What if you’re driving down the road when a driver cuts in front of you, and you end up in a severe accident? How would you feel if that driver left the scene of the accident?
As you can imagine, this can cause stress, anxiety, and frustration. If this ever happens to you, one of the first questions you might ask is, ‘Can I sue the driver who totaled my car?’ The answer may be yes, but there may be some things you should have considered.
Before you take any legal action, consider the possible outcomes and your rights. Here’s a guide to help you understand the legality of the situation, your rights, and the next steps you should take.
Establishing Liability for Civil Lawsuit
You must first establish their liability for the accident to sue the driver who totaled your car. This involves demonstrating that the other driver acted recklessly, leading to the collision.
Negligence can be established through various factors. The common grounds are distracted driving, speeding, disobeying traffic signals, or driving under the influence of drugs or alcohol.
When Can I Sue the Driver Who Totaled My Car?
Remember that there are statutes of limitations that dictate the time frame within which you must file a lawsuit after a car accident. Failing to meet these deadlines can result in losing your right to seek compensation through legal action.
Therefore, it is essential to act promptly.
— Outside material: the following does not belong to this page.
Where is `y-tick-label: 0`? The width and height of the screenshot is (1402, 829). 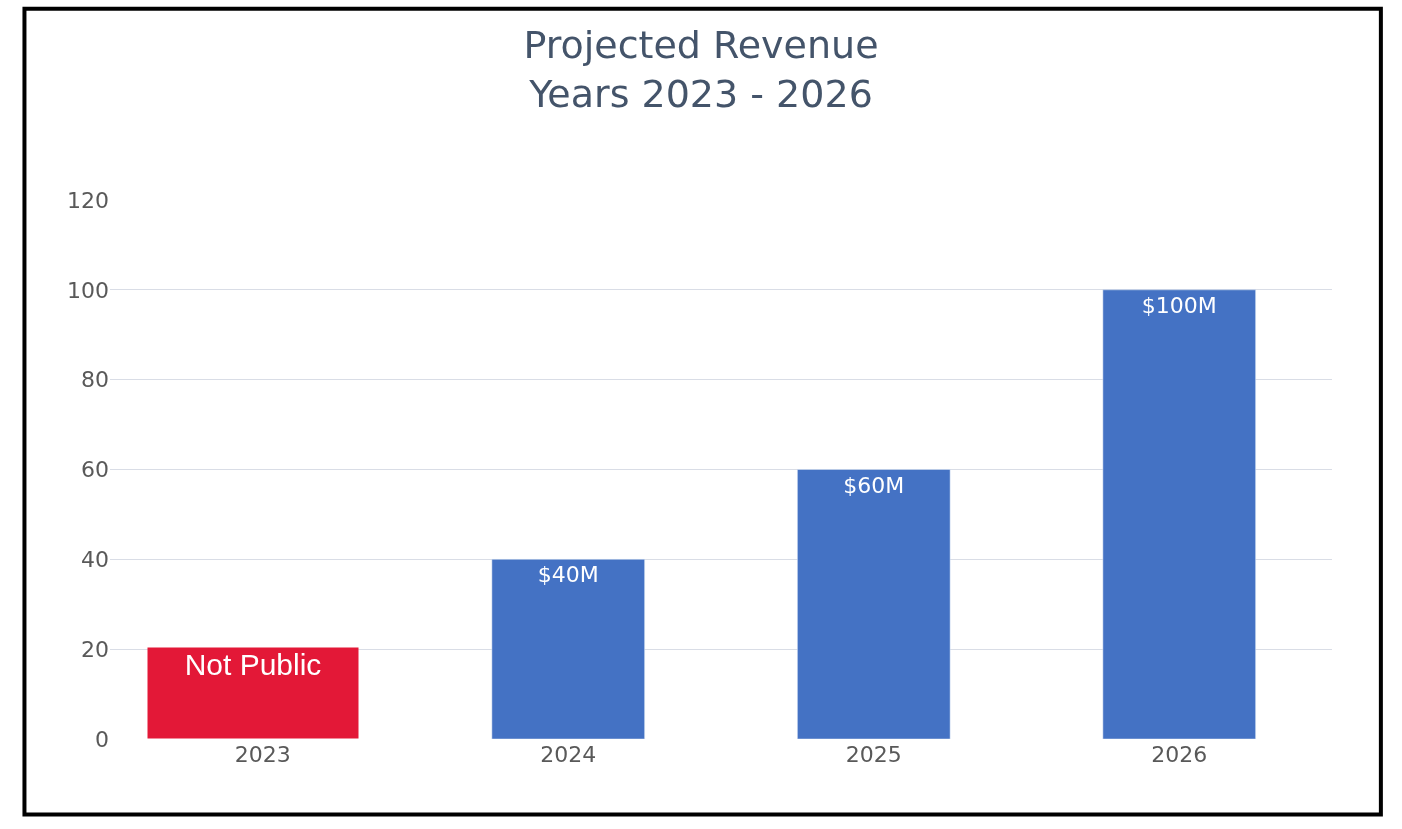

Seek legal advice after the incident to protect your rights and interests as soon as possible.
The Role of Insurance Companies
It’s essential to understand how insurance companies come into play. Typically, car accident cases are handled through insurance claims. The on-fault driver’s insurance should cover the damages incurred up to their policy limit.
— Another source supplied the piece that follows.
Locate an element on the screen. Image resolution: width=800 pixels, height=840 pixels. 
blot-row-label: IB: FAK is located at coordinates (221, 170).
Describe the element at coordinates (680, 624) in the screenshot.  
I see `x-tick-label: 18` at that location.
Usually, the insurance settlement offered does not fully compensate you for your losses. You may consider filing a civil lawsuit to pursue further compensation.
Filing a Car Accident Lawsuit
To start the civil lawsuit, you (the plaintiff) must file a formal complaint against the at-fault driver (the defendant) in the appropriate court. The complaint outlines the details of the accident, the damages you suffered, and the compensation you seek.
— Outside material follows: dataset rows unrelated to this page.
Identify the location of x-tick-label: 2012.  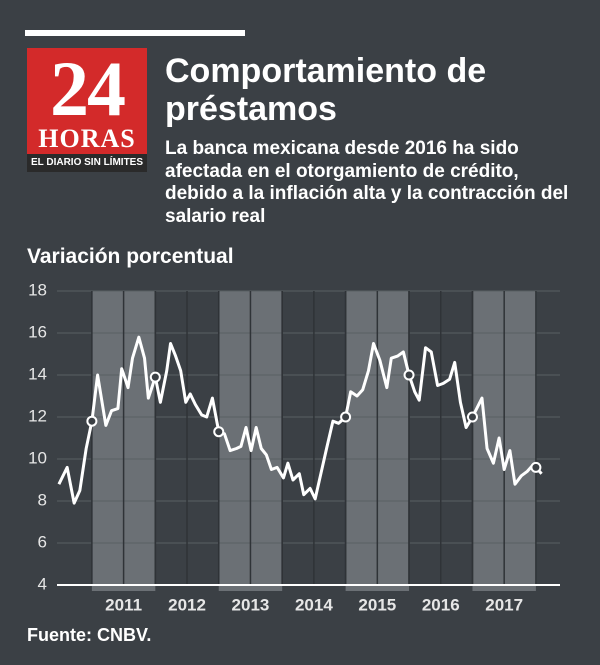
(187, 604).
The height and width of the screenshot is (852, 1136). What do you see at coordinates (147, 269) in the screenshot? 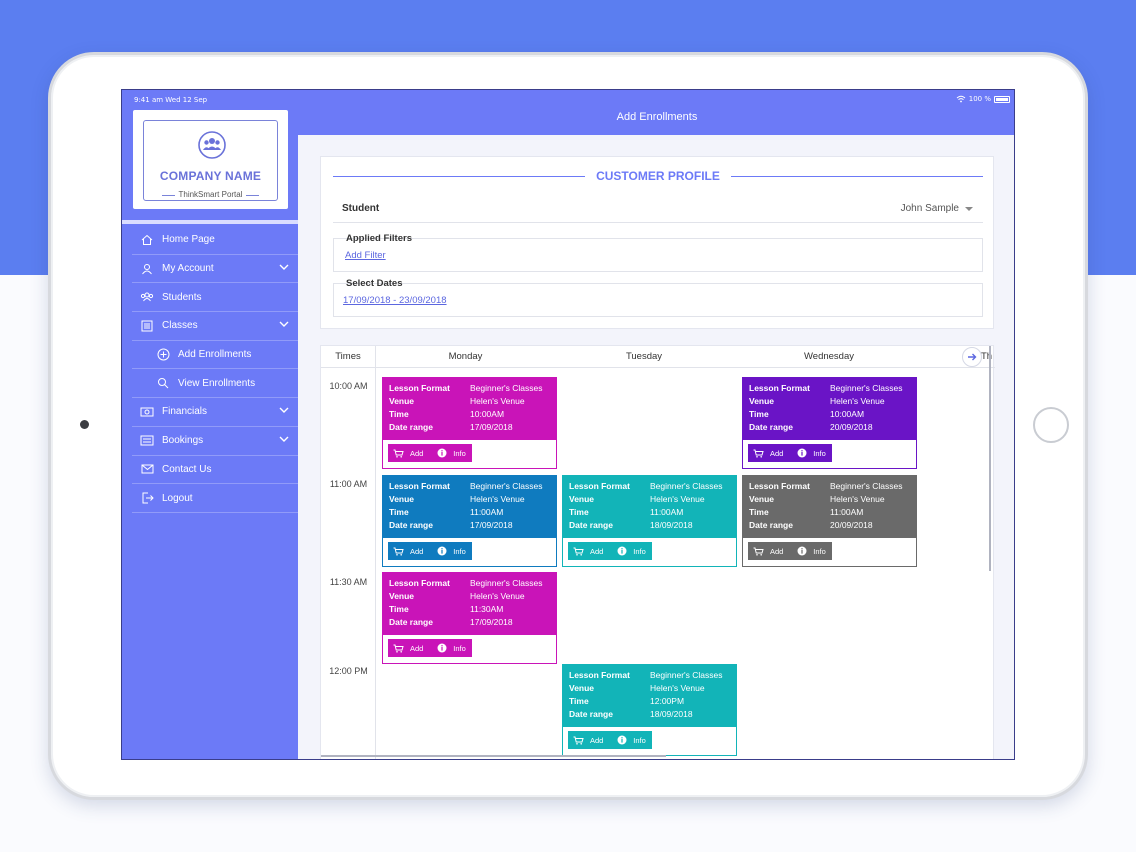
I see `user-icon` at bounding box center [147, 269].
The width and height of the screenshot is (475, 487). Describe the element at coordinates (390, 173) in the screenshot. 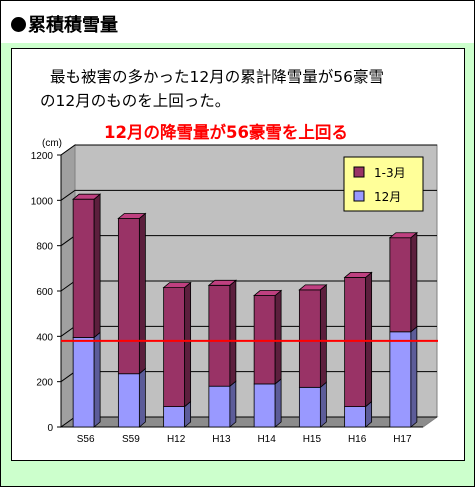

I see `legend-label: 1-3月` at that location.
The driver sued for a car accident will receive a copy of the complaint. This is when the legal process will begin.
A crucial aspect of any civil lawsuit for a car accident is collecting evidence to support your claims. Evidence may include photographs of the accident scene, medical records, witness statements, police reports, and other relevant documentation. Your civil attorney will help gather and organize this evidence to build a strong case on your behalf.
Settlement vs. Trial
In many car accident cases, the parties involved may reach a settlement agreement before the trial begins. Settlements are negotiated agreements where the at-fault driver’s insurance company agrees to pay a certain amount to the injured party to resolve the claim.
If a fair settlement cannot be reached, the case will proceed to trial. A judge or jury will decide the outcome.
Follow This Guide
You might ask, “Can I sue the driver who totaled my car?” Yes, you do have the option to seek compensation for your losses.
Consider filing a civil lawsuit against the driver who caused the accident.
You can recover damages for your car repairs or replacements, medical expenses, lost wages, pain, and suffering. Remember that the outcome of a civil lawsuit can vary depending on the evidence presented and the specifics of the accident. It’s crucial to seek professional legal advice.